• EXTRAIT RETENU:
========

Le conseil qui nous est proposé, il est discutable, puisque nous avons devant nous la création du conseil économique et social, que nous avons, par ailleurs, toute une action du Conseil d'Etat par les commissions de l'emploi, par le conseil de surveillance de l'emploi, par des échanges avec les entreprises en difficulté. Il en était récemment question à la commission de l'économie en ce qui concerne Tavaro, et nous avons pu constater un grand effort des services du département de l'économie publique pour être en contact avec les entreprises. Par conséquent, il ne nous paraît pas souhaitable, ni nécessaire, d'ajouter encore un autre conseil, avec d'autres gens qui palabrent. Le conseil économique et social suffit, et il n'est pas bon, à notre avis, de recréer un second organe.
Garantie de risque à l'innovation, certainement pas ! Nous chercherons à stimuler le goût du risque.

========

• LISTE DES TÂCHES:
A - Dans l'extrait, quelle entreprise a récemment été évoquée à la commission de l'économie ?
B - Veuillez recopier tel quel le passage de l'extrait qui va de « Le conseil qui » jusqu'à « un second organe. ».
C - Pour quelle raison l'extrait juge-t-il inutile d'ajouter un autre conseil ? Répondez en une à trois phrases.
Appuyez-vous uniquement sur l'extrait pour répondre.

========

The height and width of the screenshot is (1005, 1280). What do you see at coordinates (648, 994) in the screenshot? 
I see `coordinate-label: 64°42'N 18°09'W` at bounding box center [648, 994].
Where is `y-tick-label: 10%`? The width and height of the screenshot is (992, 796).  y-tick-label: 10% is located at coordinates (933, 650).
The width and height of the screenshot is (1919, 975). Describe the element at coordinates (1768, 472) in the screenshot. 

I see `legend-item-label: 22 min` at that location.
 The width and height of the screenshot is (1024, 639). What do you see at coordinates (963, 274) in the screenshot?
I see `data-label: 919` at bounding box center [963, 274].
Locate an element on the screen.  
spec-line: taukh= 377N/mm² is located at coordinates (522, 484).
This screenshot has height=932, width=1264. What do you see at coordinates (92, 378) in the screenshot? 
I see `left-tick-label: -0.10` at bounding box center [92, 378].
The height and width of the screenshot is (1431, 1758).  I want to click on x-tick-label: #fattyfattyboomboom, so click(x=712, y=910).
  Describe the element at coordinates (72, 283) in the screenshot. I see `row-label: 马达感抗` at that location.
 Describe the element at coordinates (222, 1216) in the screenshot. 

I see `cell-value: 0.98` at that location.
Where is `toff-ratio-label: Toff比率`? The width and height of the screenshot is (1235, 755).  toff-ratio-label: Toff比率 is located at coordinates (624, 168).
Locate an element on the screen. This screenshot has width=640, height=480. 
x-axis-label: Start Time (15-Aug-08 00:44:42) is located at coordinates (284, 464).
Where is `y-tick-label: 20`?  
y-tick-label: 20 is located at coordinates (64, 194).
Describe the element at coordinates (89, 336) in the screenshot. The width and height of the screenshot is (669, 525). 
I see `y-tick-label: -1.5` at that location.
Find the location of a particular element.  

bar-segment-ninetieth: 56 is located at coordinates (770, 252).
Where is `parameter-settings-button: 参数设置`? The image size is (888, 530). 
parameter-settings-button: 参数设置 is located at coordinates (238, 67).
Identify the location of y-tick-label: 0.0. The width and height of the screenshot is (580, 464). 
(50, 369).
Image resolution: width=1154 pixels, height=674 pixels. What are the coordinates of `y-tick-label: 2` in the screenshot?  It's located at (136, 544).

========

• RÉPONSES PAR POINT:
A - Tavaro.

B -
Le conseil qui nous est proposé, il est discutable, puisque nous avons devant nous la création du conseil économique et social, que nous avons, par ailleurs, toute une action du Conseil d'Etat par les commissions de l'emploi, par le conseil de surveillance de l'emploi, par des échanges avec les entreprises en difficulté. Il en était récemment question à la commission de l'économie en ce qui concerne Tavaro, et nous avons pu constater un grand effort des services du département de l'économie publique pour être en contact avec les entreprises. Par conséquent, il ne nous paraît pas souhaitable, ni nécessaire, d'ajouter encore un autre conseil, avec d'autres gens qui palabrent. Le conseil économique et social suffit, et il n'est pas bon, à notre avis, de recréer un second organe.

C - Un conseil économique et social est en cours de création. Le Conseil d'Etat agit déjà par les commissions de l'emploi, par le conseil de surveillance de l'emploi et par des échanges avec les entreprises en difficulté. Le conseil économique et social suffit donc, et il n'est pas bon de recréer un second organe.